■ Instruction 1: Write out the records word for word, from their first line through the line containing "click(41, 414)", including both of those lines.

■ Passage provided:

** START **

Jeff Squyres, le Tue 04 Jan 2011 21:57:56 +0100, a écrit :
> Is it correct to assume that any hwloc_membind_flags_t flags can be or'ed together except _THREAD and _PROCESS?

Yes, they really are flags (except _THREAD and _PROCESS which are
exclusive of course).

> By their values, it looks like policy flags cannot be OR'ed.


> Here's all the policy flags:
> -----
> HWLOC_MEMBIND_DEFAULT = 0, /**< \brief Reset the memory allocation policy to the system default.
> * \hideinitializer */
> HWLOC_MEMBIND_FIRSTTOUCH = 1, /**< \brief Allocate memory on the given nodes, but preferably on the
> node where the first accessor is running.
> * \hideinitializer */
> -----
> I'm not quite sure what "where the first accessor is running" means. Does this mean that the intent is that the memory will be bound to the numa node local to the first thread that touches the memory?

Err, yes. Feel free to rephrase to anything that would be clearer.

> If so, does this happen on a page-by-page basis, or as a whole allocation?


> -----
> HWLOC_MEMBIND_BIND = 2, /**< \brief Allocate memory on the given nodes.
> * \hideinitializer */
> HWLOC_MEMBIND_INTERLEAVE = 3, /**< \brief Allocate memory on the given nodes in a round-robin manner.
> * \hideinitializer */
> -----
> What is the unit of distribution -- is it by page?

Mmm, OS documentations don't specify it, they usually only talk
about "round-robin allocation", "interleaved allocation", "stripped
allocation", or simply "accessed by many processors, thus distribute the

> If so, is there a way to find out which way it bound?

We can try to benchmark memory accesses, but I don't think we should
want to be too specific, because that'd mean adding yet more policies to
choose and try for the programmer. We can however explain that it's
useful when a given range of memory is accessed by many processors, and
the memory access load should thus be distributed across nodes.

> -----
> HWLOC_MEMBIND_REPLICATE = 4, /**< \brief Replicate memory on the given nodes.
> * \hideinitializer */
> -----
> Does this mean that if I allocate 10 pages worth of memory with 2 nodes specified, I'm actually allocating 2x that amount and duplicating it on both nodes?


> I.e., is the memory bound like this:
> node A: 0, 1, 2, ..., 9
> node B: 0, 1, 2, ..., 9
> and that a write to page 0 will physically write to *both* pages?

Actually, it's usually only supported for read-only data.

> What happens with reads? Does the data come from the first node that was specified, and therefore the cost of a read is the cost of getting the data from the first node that was specified?

Each thread accesses to its local NUMA node, that's precisely the point
of replicating the data :)

> More specifically, what's the point of REPLICATE? Is it solely for memory hardware fault tolerance (e.g., intel RAS)?

Not at all, it's really for performance reason.

> What happens if the hardware/OS isn't capable of doing REPLICATE? Will some kind of error be returned?

ENOSYS, as usual (and there is also the support flag for it in the
topology structure). Actually, at the moment only OSF supports it.

> -----
> HWLOC_MEMBIND_NEXTTOUCH = 5 /**< \brief On next touch of existing allocated memory, migrate it to the node
> * where the memory reference happened.
> * \hideinitializer */
> -----
> What happens if the memory was not previously bound?

It gets bound.

> Same questions as above with FIRSTTOUCH -- is this on a page-by-page basis, or as an entire allocation?


Thanks for your review, it's really useful to make sure that things
which are obvious to me since I've written the code are properly
documented :)

** END **

■ Instruction 2: From the mailing-list exchange on hwloc memory binding flags, extract the part that opens with the words "Yes, they really" and closes with "accessor is running.", copying it verbatim.

■ Supplied material:
** START **

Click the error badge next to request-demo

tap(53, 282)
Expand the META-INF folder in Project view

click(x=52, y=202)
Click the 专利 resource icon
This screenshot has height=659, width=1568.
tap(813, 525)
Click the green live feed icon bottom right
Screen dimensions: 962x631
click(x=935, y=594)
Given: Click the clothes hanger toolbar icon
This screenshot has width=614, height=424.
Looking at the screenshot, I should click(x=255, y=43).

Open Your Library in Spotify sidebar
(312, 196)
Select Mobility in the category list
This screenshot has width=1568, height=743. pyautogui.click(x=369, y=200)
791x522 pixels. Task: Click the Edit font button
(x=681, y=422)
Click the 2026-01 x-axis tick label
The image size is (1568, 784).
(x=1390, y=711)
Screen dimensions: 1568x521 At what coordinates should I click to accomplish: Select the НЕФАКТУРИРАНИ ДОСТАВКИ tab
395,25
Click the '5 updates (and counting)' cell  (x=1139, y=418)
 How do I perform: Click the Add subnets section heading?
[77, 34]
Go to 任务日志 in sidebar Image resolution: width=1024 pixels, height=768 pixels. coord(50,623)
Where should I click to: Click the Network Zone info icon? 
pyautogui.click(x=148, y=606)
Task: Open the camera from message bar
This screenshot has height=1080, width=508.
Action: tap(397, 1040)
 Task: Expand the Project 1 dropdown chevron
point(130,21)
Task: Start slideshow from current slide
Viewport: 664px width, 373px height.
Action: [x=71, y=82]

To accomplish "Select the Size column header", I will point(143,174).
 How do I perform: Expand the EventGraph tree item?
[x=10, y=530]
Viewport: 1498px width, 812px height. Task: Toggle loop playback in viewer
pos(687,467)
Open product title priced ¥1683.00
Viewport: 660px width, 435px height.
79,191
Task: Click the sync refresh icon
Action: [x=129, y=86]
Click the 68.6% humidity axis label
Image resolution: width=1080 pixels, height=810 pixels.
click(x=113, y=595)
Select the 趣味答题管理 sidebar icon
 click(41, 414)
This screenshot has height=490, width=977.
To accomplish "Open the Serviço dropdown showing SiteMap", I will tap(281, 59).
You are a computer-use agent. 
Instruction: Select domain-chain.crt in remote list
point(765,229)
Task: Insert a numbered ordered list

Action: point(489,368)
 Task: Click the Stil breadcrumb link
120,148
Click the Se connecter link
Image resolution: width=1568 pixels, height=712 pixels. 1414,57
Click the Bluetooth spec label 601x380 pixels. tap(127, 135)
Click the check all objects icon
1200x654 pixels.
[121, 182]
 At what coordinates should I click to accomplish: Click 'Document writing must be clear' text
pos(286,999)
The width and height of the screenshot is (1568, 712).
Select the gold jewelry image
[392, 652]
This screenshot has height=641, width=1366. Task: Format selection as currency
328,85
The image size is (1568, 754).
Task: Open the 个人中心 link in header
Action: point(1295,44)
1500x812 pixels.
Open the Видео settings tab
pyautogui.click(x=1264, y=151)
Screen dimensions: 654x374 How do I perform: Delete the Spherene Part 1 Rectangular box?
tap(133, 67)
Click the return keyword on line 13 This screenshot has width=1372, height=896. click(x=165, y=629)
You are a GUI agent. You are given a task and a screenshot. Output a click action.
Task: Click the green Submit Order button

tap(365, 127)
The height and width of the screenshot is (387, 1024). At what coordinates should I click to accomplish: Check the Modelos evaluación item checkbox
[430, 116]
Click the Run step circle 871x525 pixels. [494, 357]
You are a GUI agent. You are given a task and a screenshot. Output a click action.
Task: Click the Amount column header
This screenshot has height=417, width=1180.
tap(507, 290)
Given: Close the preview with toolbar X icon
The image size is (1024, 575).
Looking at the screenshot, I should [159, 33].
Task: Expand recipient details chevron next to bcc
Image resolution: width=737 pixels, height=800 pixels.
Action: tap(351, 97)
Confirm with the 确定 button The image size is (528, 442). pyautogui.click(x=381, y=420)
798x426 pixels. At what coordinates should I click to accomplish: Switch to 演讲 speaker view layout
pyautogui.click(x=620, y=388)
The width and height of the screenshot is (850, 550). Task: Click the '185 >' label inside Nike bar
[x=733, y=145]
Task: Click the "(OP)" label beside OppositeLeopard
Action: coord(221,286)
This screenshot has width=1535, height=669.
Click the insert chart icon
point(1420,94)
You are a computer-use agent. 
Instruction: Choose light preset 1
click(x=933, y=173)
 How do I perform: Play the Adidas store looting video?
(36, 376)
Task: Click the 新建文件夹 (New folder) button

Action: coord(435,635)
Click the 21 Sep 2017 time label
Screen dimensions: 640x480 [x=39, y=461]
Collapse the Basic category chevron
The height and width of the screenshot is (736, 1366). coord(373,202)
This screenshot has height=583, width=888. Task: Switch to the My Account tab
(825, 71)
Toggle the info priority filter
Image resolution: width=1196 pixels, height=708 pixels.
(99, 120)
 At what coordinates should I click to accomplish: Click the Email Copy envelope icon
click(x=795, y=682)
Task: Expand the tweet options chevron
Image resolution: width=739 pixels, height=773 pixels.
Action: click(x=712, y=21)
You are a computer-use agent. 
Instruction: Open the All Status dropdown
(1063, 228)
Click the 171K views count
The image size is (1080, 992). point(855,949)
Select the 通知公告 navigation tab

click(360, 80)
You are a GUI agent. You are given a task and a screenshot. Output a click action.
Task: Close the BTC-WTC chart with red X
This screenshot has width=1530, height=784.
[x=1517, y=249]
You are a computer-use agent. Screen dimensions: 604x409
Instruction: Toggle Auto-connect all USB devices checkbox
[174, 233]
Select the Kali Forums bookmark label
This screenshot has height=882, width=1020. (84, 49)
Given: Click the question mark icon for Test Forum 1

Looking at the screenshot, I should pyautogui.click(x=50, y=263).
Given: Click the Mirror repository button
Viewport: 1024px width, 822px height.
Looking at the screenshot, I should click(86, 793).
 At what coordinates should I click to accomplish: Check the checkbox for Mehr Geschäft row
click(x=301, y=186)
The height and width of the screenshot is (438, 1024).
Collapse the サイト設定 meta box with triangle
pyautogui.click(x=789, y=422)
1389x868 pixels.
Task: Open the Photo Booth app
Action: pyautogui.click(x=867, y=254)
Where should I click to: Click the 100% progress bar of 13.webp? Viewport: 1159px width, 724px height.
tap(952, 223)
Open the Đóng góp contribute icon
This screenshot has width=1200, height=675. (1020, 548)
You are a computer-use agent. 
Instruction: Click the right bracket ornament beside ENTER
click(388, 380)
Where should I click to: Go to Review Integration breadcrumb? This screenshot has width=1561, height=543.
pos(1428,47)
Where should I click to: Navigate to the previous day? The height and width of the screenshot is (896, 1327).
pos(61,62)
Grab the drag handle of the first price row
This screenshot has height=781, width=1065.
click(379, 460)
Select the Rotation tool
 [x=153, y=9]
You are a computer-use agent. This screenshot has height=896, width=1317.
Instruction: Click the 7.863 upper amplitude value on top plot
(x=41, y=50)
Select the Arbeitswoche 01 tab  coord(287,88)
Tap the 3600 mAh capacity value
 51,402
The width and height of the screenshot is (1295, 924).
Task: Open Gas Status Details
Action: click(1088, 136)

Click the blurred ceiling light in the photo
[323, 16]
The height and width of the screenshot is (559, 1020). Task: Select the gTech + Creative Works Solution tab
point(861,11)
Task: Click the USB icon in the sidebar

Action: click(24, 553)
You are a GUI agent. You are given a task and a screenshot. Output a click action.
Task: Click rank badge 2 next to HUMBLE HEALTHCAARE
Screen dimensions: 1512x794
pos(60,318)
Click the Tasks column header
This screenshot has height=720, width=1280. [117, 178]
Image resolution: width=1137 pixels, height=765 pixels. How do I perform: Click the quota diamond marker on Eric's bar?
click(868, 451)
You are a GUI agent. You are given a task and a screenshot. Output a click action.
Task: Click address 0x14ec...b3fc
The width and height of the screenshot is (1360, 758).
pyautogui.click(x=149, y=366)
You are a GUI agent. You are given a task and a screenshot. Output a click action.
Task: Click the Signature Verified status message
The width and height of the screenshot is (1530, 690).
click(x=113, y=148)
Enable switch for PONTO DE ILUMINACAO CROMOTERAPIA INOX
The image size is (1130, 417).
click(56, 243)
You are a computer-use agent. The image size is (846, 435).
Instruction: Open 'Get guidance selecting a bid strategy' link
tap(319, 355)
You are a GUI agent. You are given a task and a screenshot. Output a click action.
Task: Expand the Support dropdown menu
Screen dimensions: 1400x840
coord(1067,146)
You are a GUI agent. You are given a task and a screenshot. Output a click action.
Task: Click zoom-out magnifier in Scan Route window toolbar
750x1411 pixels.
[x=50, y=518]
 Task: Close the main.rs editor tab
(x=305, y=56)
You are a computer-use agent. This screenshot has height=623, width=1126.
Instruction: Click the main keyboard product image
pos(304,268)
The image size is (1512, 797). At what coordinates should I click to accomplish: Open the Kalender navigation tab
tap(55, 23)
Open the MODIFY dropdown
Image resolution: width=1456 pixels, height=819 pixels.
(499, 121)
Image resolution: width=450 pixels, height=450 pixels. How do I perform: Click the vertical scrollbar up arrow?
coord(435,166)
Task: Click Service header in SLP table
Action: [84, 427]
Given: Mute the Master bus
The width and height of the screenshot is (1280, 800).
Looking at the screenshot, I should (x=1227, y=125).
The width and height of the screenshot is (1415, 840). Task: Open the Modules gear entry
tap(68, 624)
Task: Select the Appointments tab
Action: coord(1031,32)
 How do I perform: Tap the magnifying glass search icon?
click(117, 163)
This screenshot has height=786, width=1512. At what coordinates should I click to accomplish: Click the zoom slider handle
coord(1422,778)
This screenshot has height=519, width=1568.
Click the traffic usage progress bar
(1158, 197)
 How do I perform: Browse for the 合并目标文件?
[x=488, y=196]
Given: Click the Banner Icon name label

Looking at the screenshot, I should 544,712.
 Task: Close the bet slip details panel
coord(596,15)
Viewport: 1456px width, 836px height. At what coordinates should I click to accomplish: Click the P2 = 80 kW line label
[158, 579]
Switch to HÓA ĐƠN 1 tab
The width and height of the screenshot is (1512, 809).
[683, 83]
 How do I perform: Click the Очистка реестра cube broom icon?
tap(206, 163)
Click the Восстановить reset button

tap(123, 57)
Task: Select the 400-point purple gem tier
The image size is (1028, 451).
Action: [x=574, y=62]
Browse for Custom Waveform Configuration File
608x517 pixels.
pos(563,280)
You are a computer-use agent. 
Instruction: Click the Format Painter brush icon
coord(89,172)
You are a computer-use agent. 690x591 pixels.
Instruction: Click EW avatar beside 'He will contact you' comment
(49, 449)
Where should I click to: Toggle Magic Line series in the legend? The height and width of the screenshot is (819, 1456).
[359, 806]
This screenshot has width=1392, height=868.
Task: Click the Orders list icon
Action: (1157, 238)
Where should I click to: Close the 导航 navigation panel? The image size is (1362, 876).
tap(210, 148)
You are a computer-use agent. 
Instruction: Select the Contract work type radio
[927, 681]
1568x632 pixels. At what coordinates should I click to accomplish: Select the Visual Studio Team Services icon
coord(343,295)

** END **

■ Full output 1:
Click the error badge next to request-demo

tap(53, 282)
Expand the META-INF folder in Project view

click(x=52, y=202)
Click the 专利 resource icon
This screenshot has height=659, width=1568.
tap(813, 525)
Click the green live feed icon bottom right
Screen dimensions: 962x631
click(x=935, y=594)
Given: Click the clothes hanger toolbar icon
This screenshot has width=614, height=424.
Looking at the screenshot, I should click(x=255, y=43).

Open Your Library in Spotify sidebar
(312, 196)
Select Mobility in the category list
This screenshot has width=1568, height=743. pyautogui.click(x=369, y=200)
791x522 pixels. Task: Click the Edit font button
(x=681, y=422)
Click the 2026-01 x-axis tick label
The image size is (1568, 784).
(x=1390, y=711)
Screen dimensions: 1568x521 At what coordinates should I click to accomplish: Select the НЕФАКТУРИРАНИ ДОСТАВКИ tab
395,25
Click the '5 updates (and counting)' cell  (x=1139, y=418)
 How do I perform: Click the Add subnets section heading?
[77, 34]
Go to 任务日志 in sidebar Image resolution: width=1024 pixels, height=768 pixels. coord(50,623)
Where should I click to: Click the Network Zone info icon? 
pyautogui.click(x=148, y=606)
Task: Open the camera from message bar
This screenshot has height=1080, width=508.
Action: tap(397, 1040)
 Task: Expand the Project 1 dropdown chevron
point(130,21)
Task: Start slideshow from current slide
Viewport: 664px width, 373px height.
Action: [x=71, y=82]

To accomplish "Select the Size column header", I will point(143,174).
 How do I perform: Expand the EventGraph tree item?
[x=10, y=530]
Viewport: 1498px width, 812px height. Task: Toggle loop playback in viewer
pos(687,467)
Open product title priced ¥1683.00
Viewport: 660px width, 435px height.
79,191
Task: Click the sync refresh icon
Action: [x=129, y=86]
Click the 68.6% humidity axis label
Image resolution: width=1080 pixels, height=810 pixels.
click(x=113, y=595)
Select the 趣味答题管理 sidebar icon
 click(41, 414)

■ Full output 2:
Yes, they really are flags (except _THREAD and _PROCESS which are
exclusive of course).

> By their values, it looks like policy flags cannot be OR'ed.


> Here's all the policy flags:
> -----
> HWLOC_MEMBIND_DEFAULT = 0, /**< \brief Reset the memory allocation policy to the system default.
> * \hideinitializer */
> HWLOC_MEMBIND_FIRSTTOUCH = 1, /**< \brief Allocate memory on the given nodes, but preferably on the
> node where the first accessor is running.